Sometimes, the customers’ experience is not obvious to us. It is the job of a salesperson to wear the shoes of the customer as they begin their journey. A customer is likely sorting through various proposals each with a slightly different angle or spin on the value proposition of solar. The customer will make a decision and then jump into a new set of steps that are full of new language and new processes. 


A sales person that takes an empathetic approach can work backward from the outcome of having solar and walk the customer through each step of the process, as if the decision has been made. It gives the customer confidence and awareness that the next steps are not full of uncertainty but are just part of the process. This discussion will give the customer a chance to speak to other concerns that may not arise from a strictly transactional sales process. 

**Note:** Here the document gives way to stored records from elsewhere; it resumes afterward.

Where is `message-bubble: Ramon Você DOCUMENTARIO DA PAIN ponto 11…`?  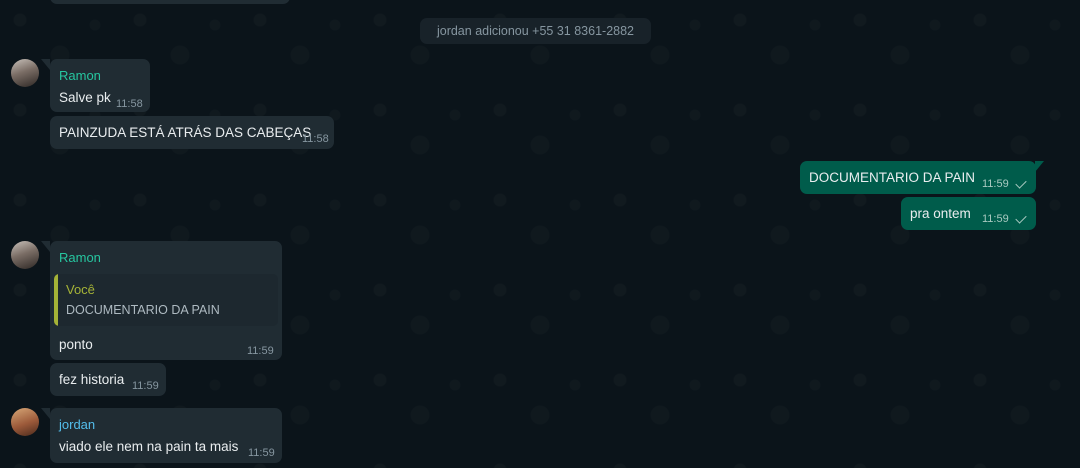 message-bubble: Ramon Você DOCUMENTARIO DA PAIN ponto 11… is located at coordinates (166, 300).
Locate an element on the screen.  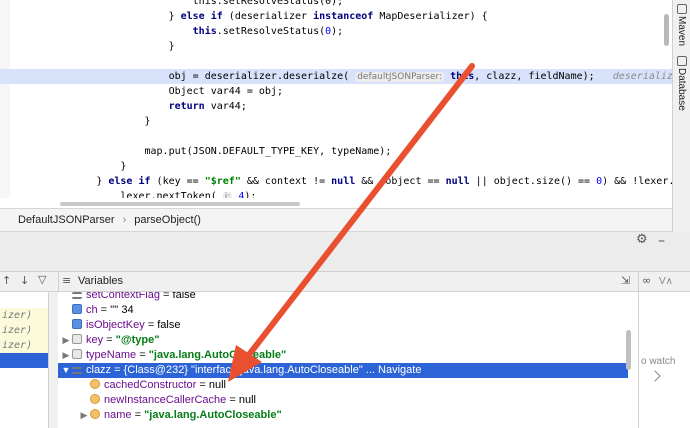
prim-icon is located at coordinates (77, 324).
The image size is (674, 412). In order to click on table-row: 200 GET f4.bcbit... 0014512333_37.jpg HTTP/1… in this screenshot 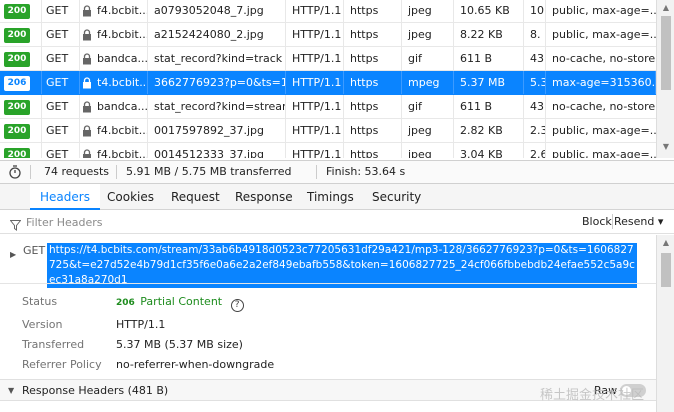, I will do `click(328, 150)`.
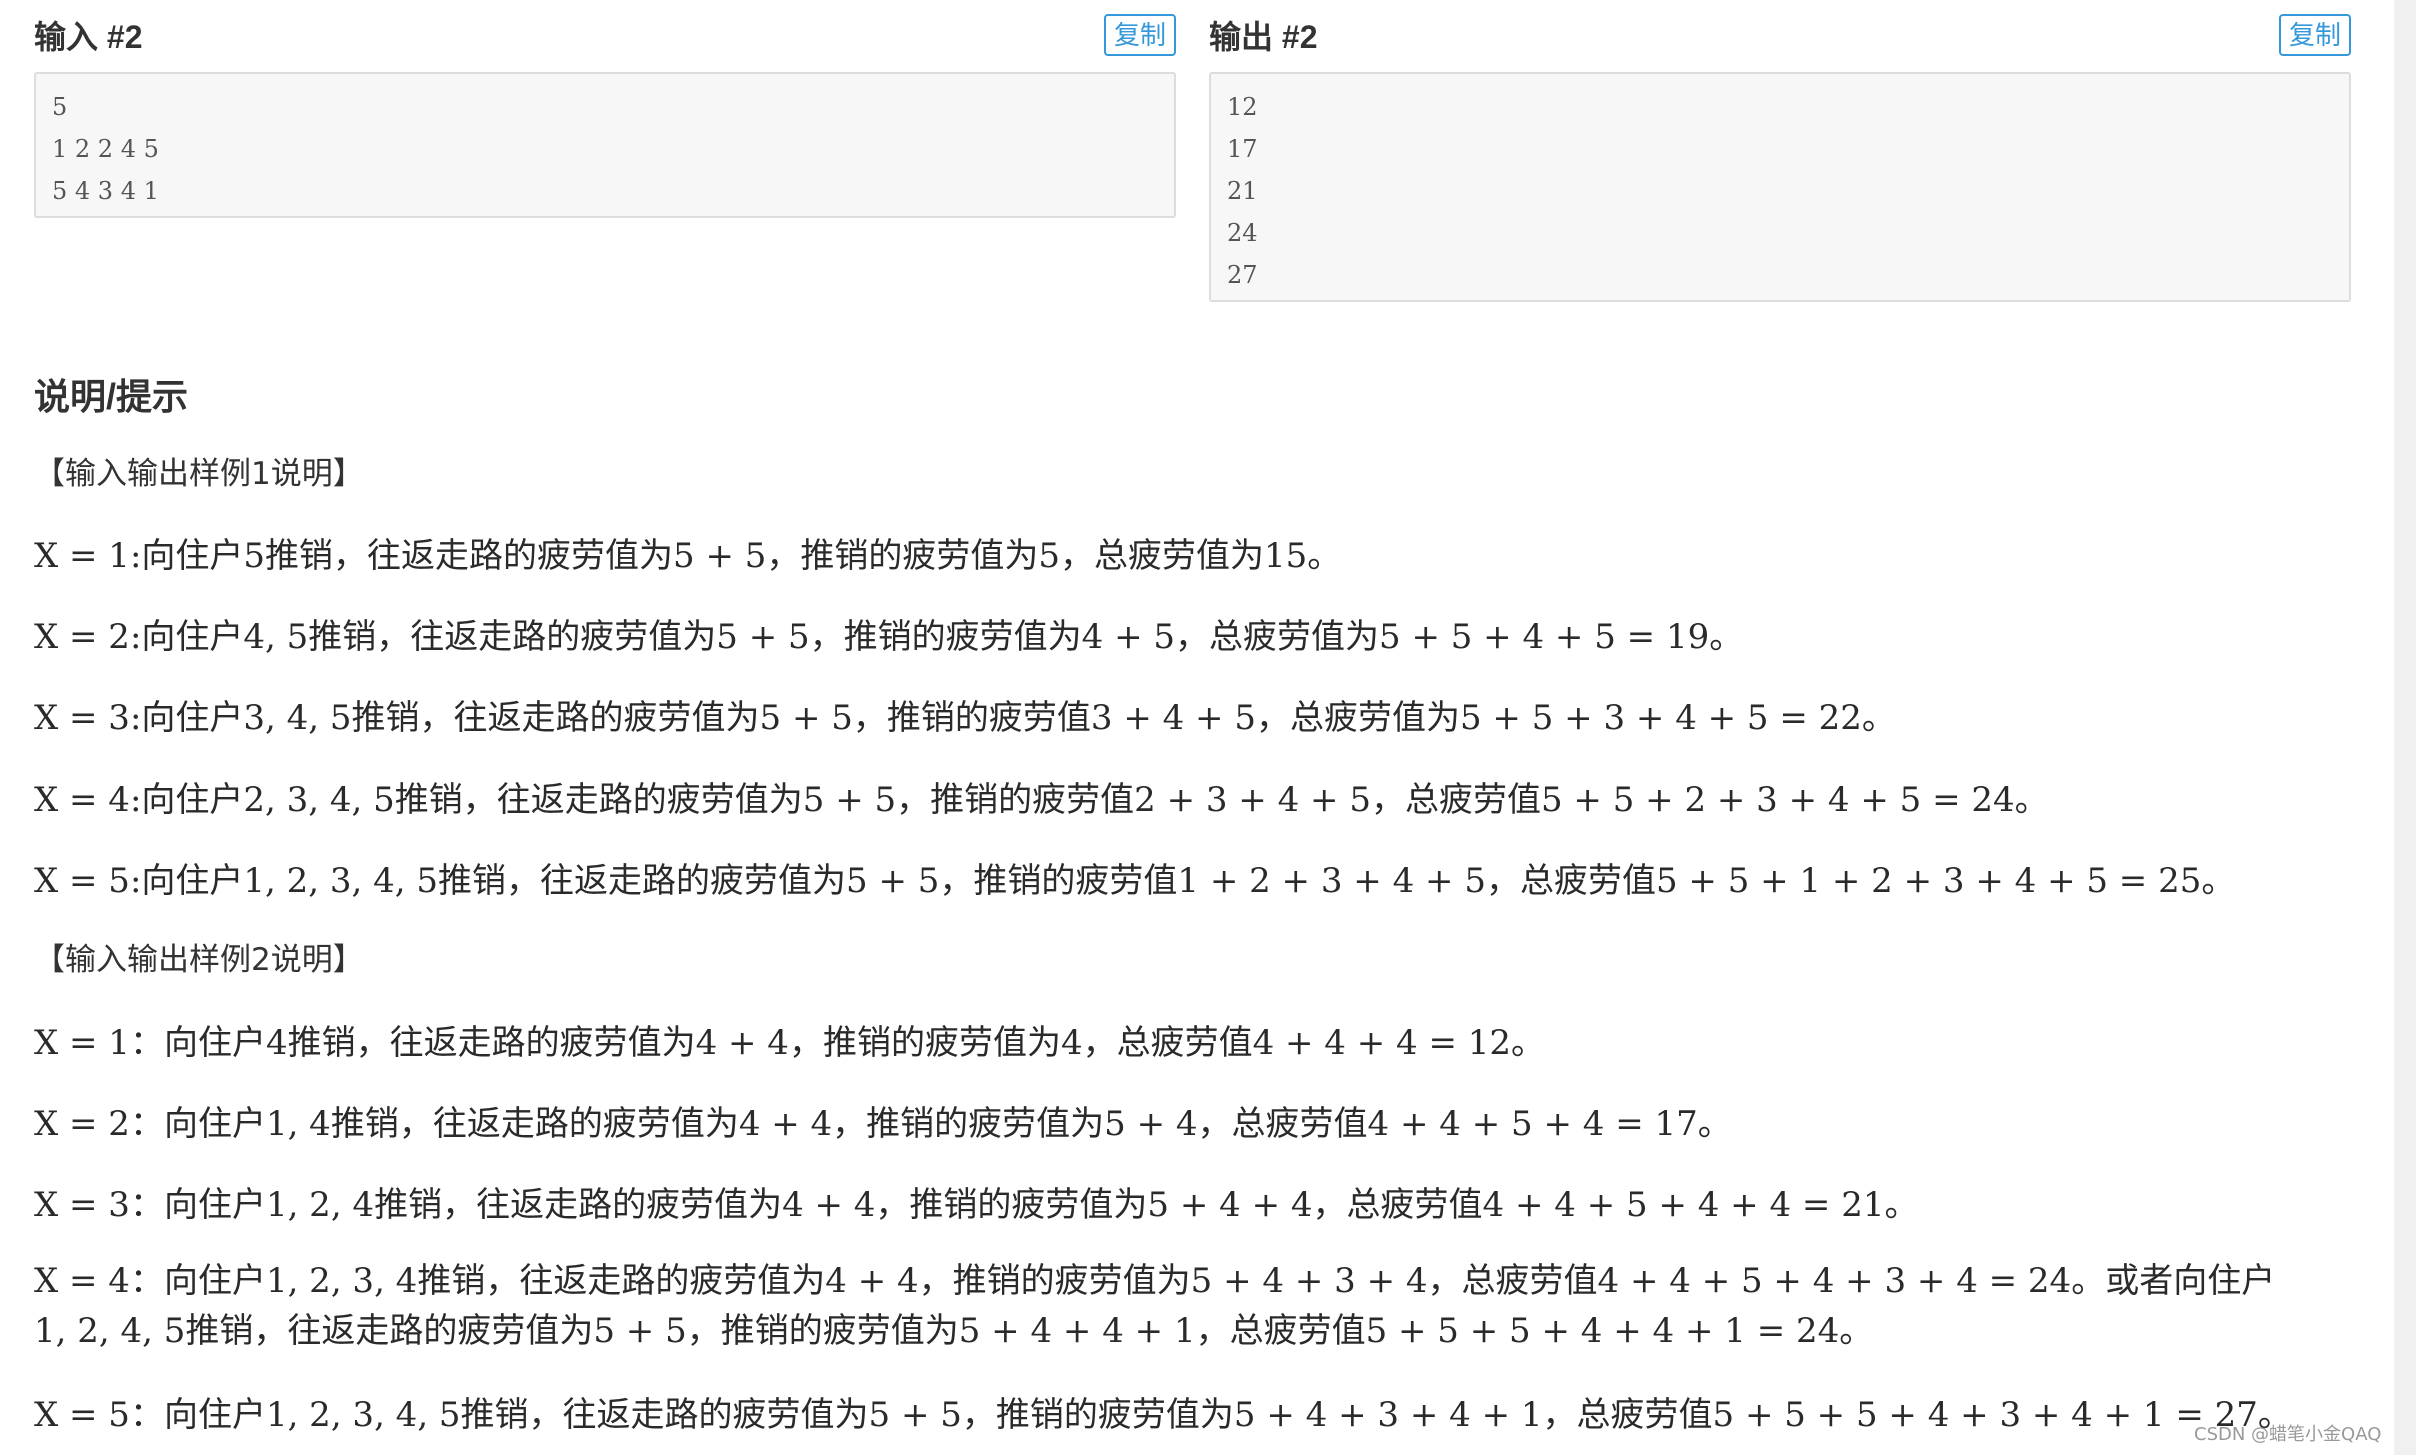 This screenshot has width=2416, height=1455. What do you see at coordinates (2405, 728) in the screenshot?
I see `scrollbar-track` at bounding box center [2405, 728].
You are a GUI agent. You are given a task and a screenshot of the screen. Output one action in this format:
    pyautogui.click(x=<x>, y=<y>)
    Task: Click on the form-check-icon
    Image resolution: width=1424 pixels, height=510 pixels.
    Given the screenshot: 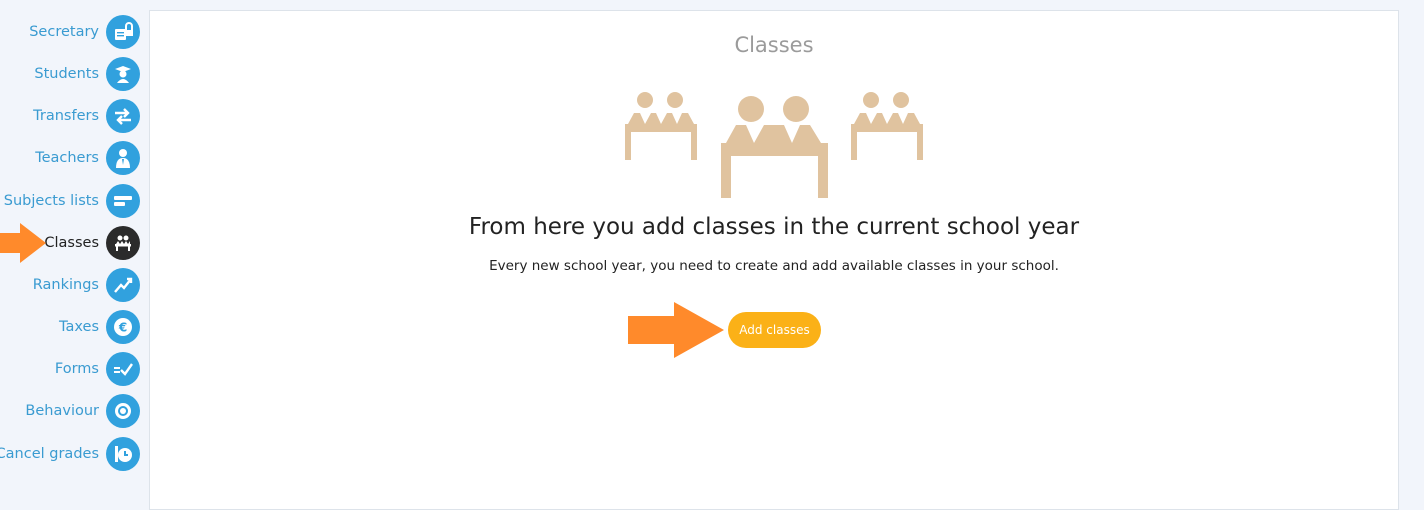 What is the action you would take?
    pyautogui.click(x=123, y=369)
    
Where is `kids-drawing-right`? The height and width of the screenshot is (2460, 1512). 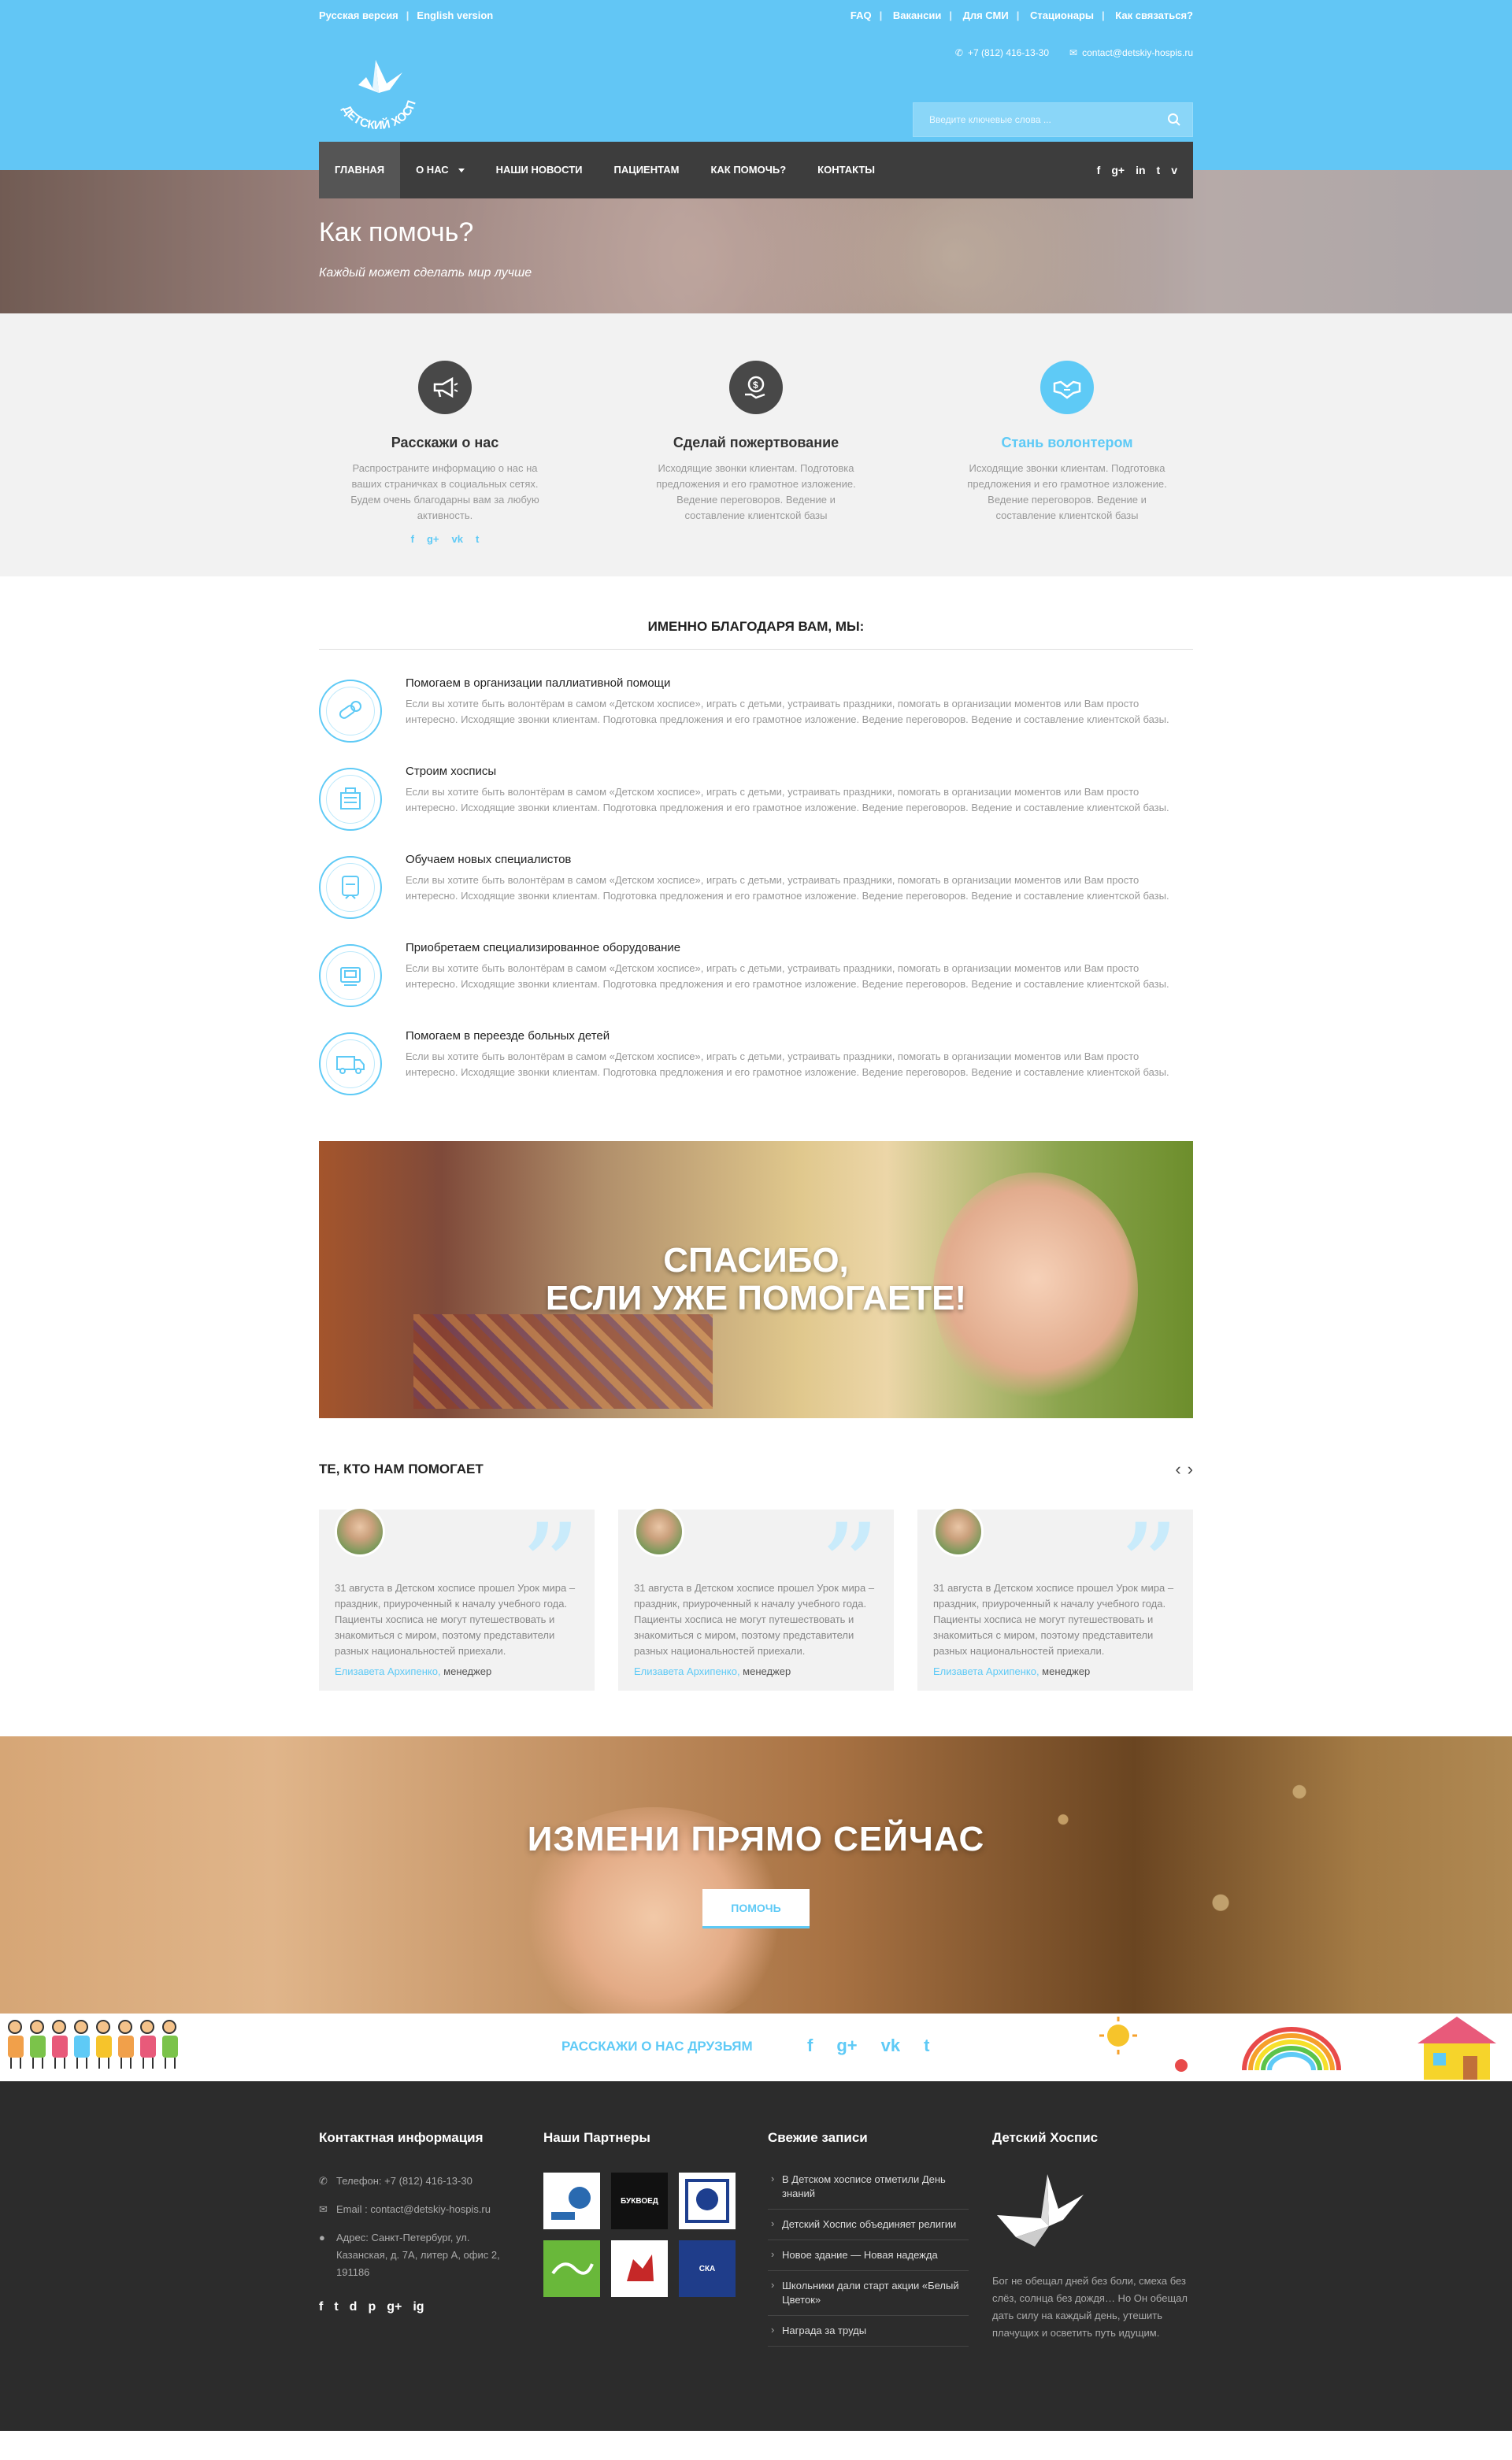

Where will the conduit go? 

What happens if we remodel the area next to the solar system? 

Does this system allow me to add batteries? 

Can I prepare for EV charging during the solar installation?


A thoughtful and considered answer to each will also benefit the operations team, quite simply by transmitting the customer’s concerns before the concerns arise. Operations can listen to the sales team and likely avoid the pitfalls that come out of a customer feeling like they haven’t been heard.  And furthermore, this can prime the customer to consider follow-on products and services.


3. Apply the empathetic approach on your colleagues

When given time to resonate across the spectrum of the company, this approach can build cohesion among very disparate departments. Sales and marketing can sometimes play different games than operations and service yet another. Management has its own agenda. Given this, it is quite natural for silos to form- a fact borne out in the industry today. A company for every process. But who then owns the customer relationship? Building a company to stay with the customer needs a culture that does not implode.


Applying the empathetic approach to the people at your company can actually make the company itself more resilient in the face of change. For example, project managers can deliver the news that the inspection process is now taking 4 weeks longer than what the sales team might have initially promised. This news if delivered without deep trust may sound like a dodge, but if trust has been developed and the customer knows that the company is working on their behalf, the customer may become an advocate for the company’s struggles rather than an antagonist against the company’s shortcomings and without any friction between the two departments.



Conclusions

An empathetic approach to sales is a focus on people, not panels.The outcomes are happier customers, easier referrals, external champions, higher net promoter scores, better reviews, and stronger relationships among employees.